Objective » Convert every line of all the records below into a JSON list of strings, one string per line, omitting blank lines. Leave the pictures out of the answer.
# Provided records start
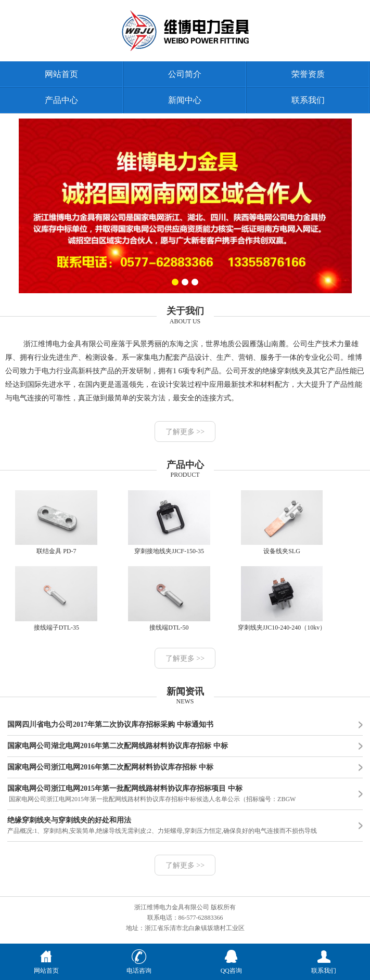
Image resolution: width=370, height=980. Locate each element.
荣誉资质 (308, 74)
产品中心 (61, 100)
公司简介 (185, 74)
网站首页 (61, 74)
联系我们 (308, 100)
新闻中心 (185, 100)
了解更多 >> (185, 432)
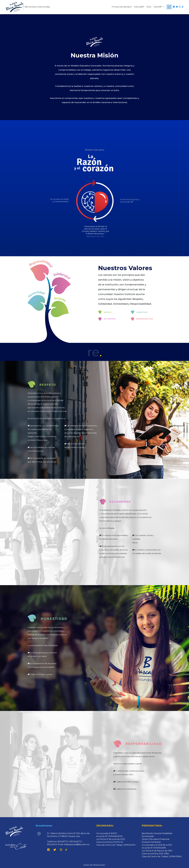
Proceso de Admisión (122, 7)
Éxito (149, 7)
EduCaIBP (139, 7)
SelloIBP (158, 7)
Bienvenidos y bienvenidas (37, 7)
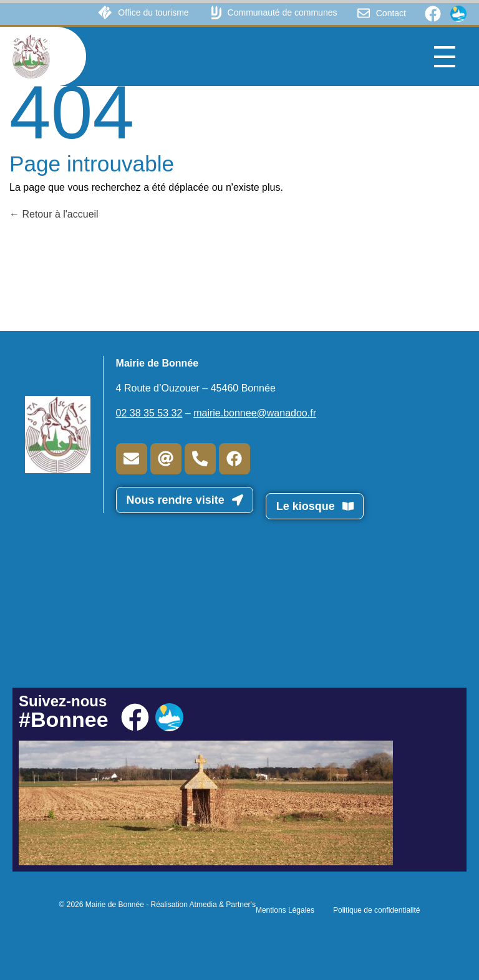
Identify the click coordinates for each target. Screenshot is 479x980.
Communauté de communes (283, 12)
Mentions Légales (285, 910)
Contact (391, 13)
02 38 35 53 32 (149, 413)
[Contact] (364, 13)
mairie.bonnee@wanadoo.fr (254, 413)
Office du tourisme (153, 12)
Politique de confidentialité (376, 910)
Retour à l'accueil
# Provided records end
Worked answer »
[
  "Image resolution: width=370, height=980. Locate each element.",
  "荣誉资质 (308, 74)",
  "产品中心 (61, 100)",
  "公司简介 (185, 74)",
  "网站首页 (61, 74)",
  "联系我们 (308, 100)",
  "新闻中心 (185, 100)",
  "了解更多 >> (185, 432)",
  "Proceso de Admisión (122, 7)",
  "Éxito (149, 7)",
  "EduCaIBP (139, 7)",
  "SelloIBP (158, 7)",
  "Bienvenidos y bienvenidas (37, 7)",
  "Identify the click coordinates for each target. Screenshot is 479x980.",
  "Communauté de communes (283, 12)",
  "Mentions Légales (285, 910)",
  "Contact (391, 13)",
  "02 38 35 53 32 (149, 413)",
  "[Contact] (364, 13)",
  "mairie.bonnee@wanadoo.fr (254, 413)",
  "Office du tourisme (153, 12)",
  "Politique de confidentialité (376, 910)",
  "Retour à l'accueil"
]